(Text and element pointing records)
* * * * * * * * *
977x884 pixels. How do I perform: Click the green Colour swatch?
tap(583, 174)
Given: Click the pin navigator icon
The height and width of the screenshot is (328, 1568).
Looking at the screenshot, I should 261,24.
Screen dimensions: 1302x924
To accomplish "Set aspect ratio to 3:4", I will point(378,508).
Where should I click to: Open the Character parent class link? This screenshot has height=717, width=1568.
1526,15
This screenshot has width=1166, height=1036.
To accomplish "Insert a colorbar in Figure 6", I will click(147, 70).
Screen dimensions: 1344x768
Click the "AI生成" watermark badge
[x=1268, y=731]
* * * * * * * * *
> **REQUIREMENTS**
Rewrite the listing above, swapping "Screen dimensions" for "Display size" everywhere and keeping every other line unchanged.

> **SOLUTION**
977x884 pixels. How do I perform: Click the green Colour swatch?
tap(583, 174)
Given: Click the pin navigator icon
The height and width of the screenshot is (328, 1568).
Looking at the screenshot, I should 261,24.
Display size: 1302x924
To accomplish "Set aspect ratio to 3:4", I will point(378,508).
Where should I click to: Open the Character parent class link? This screenshot has height=717, width=1568.
1526,15
This screenshot has width=1166, height=1036.
To accomplish "Insert a colorbar in Figure 6", I will click(147, 70).
Display size: 1344x768
Click the "AI生成" watermark badge
[x=1268, y=731]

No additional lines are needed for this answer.